Our two-year research project with the University of Exeter has optimized our stacked tray design, and opens up new performance upgrade possibilities for our wastewater and stormwater hydrodynamic separation technologies.
Our Product Development team and the University of Exeter have completed a ground-breaking two-year research project to optimize the performance of one of our core wastewater grit removal technologies.
Combining optimization methods and computational fluid dynamics (CFD), the project was able to derive new designs for hydrodynamic solids removal components that would have been difficult or impossible to achieve using traditional engineering methods.
The research was part of a Knowledge Transfer Partnership (KTP), supported by the UK government’s innovation body Innovate UK, which began in July 2019 and ran until September 2021. It builds on years of collaboration between our Product Development team and the University of Exeter in the field of CFD.
The core of the project involved the optimization of stacked trays that remove high levels of suspended solids in wastewater, with the primary objectives being to improve performance and reduce maintenance requirements.
This was a complex, multi-objective, high-dimensional problem, so the team needed to adopt an unconventional approach in order to solve it. To tackle the problem the project team coupled Bayesian optimization techniques and CFD modeling, using a Bayesian optimization toolset originally developed by the world-renowned Machine Learning Group at the University of Exeter. Bayesian optimization was selected as it can be an order of magnitude more efficient than alternative approaches, such as genetic algorithms, on such complex design problems. The Bayesian optimization toolset was then connected to CFD simulations, allowing the team to use computing power to automate the design and evaluation process.
The team ran the CFD simulations using supercomputers in Exeter and Bristol, with each optimization run modeling some 300 designs at a time. This would have been impossible to achieve using other optimization techniques. The team was one of the first in the world to use these techniques on new GW4 Isambard supercomputing architectures. The team subsequently corroborated simulation results through physical testing of prototypes in our hydraulics laboratory in Clevedon, UK.
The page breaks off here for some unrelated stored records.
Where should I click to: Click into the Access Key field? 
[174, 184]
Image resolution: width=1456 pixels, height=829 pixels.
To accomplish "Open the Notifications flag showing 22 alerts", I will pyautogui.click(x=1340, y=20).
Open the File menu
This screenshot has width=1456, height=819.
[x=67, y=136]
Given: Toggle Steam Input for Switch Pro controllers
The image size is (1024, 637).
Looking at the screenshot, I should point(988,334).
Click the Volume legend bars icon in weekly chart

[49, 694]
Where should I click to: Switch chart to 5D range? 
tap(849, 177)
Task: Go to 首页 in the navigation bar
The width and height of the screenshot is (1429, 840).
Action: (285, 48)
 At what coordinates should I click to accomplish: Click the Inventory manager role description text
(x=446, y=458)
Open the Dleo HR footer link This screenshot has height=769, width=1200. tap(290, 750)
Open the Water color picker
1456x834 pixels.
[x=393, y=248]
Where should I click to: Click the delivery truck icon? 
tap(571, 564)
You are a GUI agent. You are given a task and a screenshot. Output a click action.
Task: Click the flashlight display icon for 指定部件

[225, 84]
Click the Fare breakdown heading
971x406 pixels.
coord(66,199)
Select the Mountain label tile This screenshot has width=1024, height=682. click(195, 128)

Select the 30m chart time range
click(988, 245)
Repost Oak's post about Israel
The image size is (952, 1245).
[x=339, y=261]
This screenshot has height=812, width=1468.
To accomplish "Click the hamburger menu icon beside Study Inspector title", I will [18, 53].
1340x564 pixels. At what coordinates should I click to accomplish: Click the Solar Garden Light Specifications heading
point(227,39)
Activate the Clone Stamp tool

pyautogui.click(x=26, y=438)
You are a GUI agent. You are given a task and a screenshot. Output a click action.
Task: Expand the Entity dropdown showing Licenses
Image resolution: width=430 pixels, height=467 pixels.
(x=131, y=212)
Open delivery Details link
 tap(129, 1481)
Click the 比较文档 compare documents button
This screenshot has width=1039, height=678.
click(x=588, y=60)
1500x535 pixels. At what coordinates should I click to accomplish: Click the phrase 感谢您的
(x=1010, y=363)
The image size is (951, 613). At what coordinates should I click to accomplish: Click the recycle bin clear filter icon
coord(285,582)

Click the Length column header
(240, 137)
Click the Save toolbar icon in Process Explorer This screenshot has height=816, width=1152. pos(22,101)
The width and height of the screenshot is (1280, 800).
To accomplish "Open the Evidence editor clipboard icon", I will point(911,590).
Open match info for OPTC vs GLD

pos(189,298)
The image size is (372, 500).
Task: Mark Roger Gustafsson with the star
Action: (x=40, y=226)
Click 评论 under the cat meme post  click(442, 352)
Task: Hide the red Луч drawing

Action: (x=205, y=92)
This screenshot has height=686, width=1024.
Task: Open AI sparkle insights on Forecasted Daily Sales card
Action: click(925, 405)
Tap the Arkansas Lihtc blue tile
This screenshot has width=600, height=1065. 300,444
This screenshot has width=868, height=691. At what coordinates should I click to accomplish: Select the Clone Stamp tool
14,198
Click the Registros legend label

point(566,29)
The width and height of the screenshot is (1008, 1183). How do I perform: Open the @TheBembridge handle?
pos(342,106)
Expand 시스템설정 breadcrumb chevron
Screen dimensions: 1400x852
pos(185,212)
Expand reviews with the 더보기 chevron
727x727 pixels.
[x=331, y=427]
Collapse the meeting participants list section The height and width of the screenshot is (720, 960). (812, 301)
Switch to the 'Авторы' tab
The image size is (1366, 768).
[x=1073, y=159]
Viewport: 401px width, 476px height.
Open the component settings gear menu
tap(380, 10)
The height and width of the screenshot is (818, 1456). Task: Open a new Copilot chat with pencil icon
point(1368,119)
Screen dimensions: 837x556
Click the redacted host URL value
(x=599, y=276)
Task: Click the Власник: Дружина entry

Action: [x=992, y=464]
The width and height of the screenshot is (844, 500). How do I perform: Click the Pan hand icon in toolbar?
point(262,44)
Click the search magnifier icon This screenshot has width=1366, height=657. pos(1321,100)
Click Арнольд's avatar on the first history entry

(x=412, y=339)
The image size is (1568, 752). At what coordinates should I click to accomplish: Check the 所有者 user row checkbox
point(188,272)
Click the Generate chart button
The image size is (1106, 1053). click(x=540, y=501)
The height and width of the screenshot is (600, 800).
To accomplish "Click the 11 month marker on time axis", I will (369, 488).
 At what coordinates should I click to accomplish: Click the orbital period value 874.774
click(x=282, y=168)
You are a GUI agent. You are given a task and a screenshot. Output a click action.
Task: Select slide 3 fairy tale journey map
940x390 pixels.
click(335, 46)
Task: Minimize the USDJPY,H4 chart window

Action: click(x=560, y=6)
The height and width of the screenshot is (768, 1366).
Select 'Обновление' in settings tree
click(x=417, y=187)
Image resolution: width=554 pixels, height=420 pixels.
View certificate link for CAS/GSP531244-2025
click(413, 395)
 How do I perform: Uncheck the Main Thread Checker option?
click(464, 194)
The outcome of the project was a new stacked tray design that improves grit removal performance and enables the production of more compact systems that can handle higher wastewater flows and requires less maintenance—an excellent example of combining academic research with commercial incentives to address real-world challenges.
Although the project was focused on improving technologies that will be applied to future iterations of the HeadCell® system, the findings are fundamental to our core technologies, and will be applicable to other products that rely on the same hydrodynamic principles such as Downstream Defender® and First Defense®.
In addition, not only did the project apply methods for complex design optimization already developed by the University of Exeter, but it also drove new developments in multi-objective optimization and constraint handling, resulting in new advances in expertise and understanding. Following completion of the project, Innovate UK assessed the KTP and awarded it a Grade A, or “Outstanding”.
“We have a long history of investing in new science and new technologies to help our customers, and this project continues that tradition,” said Dan Jarman, Hydro International’s Group Technical Manager. “This is the first time that Bayesian optimization and CFD techniques have been applied in the water sector, which represents a significant step forward in product design excellence. In a sector that has been unfairly criticized for being slow to adopt new technologies and techniques, we’ve shown that there are teams out there willing to push boundaries in order to benefit utilities, consumers and the environment.”
We'd like to give special thanks to Prof Jonathan Fieldsend and Prof Gavin Tabor for their invaluable work on this project.